Dependable Computing Systems
ECE/CS 4434/6434
Spring 2021
Due to the current COVID-19 pandemic, all the course activities will be carried out online.
For the latest updates, please visit UVA's Return to Grounds page.
Computing systems are used in various critical domains including aerospace, energy, transportation, healthcare, and commerce.
Failures of these systems may lead to catastrophic consequences such as injury, loss of life, damage to equipment, or financial loss.
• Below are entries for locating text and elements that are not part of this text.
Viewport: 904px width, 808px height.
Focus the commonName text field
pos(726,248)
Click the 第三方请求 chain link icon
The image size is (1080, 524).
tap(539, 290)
This course focuses on techniques for designing and analyzing dependable computing systems that can continue to operate correctly in the
presence of software and hardware problems. We will learn what can go wrong, how we can predict, prevent, and detect faults/errors, and
how we can design systems that can tolerate faults and recover from failures.
Topics:
- Introduction to dependable computing
- Basic terminology, attributes, and evaluation techniques
- Combinatorial and state-space modeling
- Hardware fault tolerance
- Information redundancy
- Software fault tolerance
- Checkpointing and recovery
- Reliable networked systems
- Error detection techniques
- Dependability evaluation techniques
- Safety and Security
Time: Tue/Thu 11:00am - 12:15pm
Location: Online via Zoom
Virtual Instructor Office Hours: Tuesdays 2pm or by appointment - via Zoom
Virtual TA Office Hours: Wednesdays 3pm - via Zoom
UVA Collab Site (For lecture notes, homework submission, grading)
Piazza (For questions, discussions, and polls)
Pre-requisites: This course is intended for graduate and senior-level undergraduate students. A basic knowledge of probability and computer architecture is required. A working knowledge of programming is required for homework and final project.
Undergraduate requirements: APMA 3100 or APMA 3110 - CS 3330 or ECE 4435 (co-req) - ECE 3430 (preferred)
Grading:
Class Participation/Activity | 5% |
Presentations: | |
-- Short presentations on real-world reliability/safety/security incidents/issues | UG: 5% - GRAD: 5% |
-- Paper Presentations | UG: 0% - GRAD: 10% |
Homework | UG: 25% - GRAD: 15% |
Final Project | 30% |
Midterm Exam | 15% |
Final Exam (Take Home) | 20% |
References:
- I. Koren and C. Mani Krishna, Fault-tolerant Systems, 1st edition, 2007, Morgan Kaufmann (Available here through UVA Library).
- J. Knight, Fundamentals of Dependable Computing for Software Engineers, 2012, CRC Press (Available here through UVA Library).
- K. Trivedi, Probability and Statistics with Reliability, Queuing and Computer Science Applications, 2nd edition, 2001, John Wiley & Sons (Available here through UVA Library).
- D. K. Pradhan, Fault Tolerant Computer System Design, 1st edition, 1996, Prentice-Hall.
- B. W. Johnson, Design and Analysis of Fault Tolerant Digital Systems, 1988, Addison-Wesley Longman Publishing Co.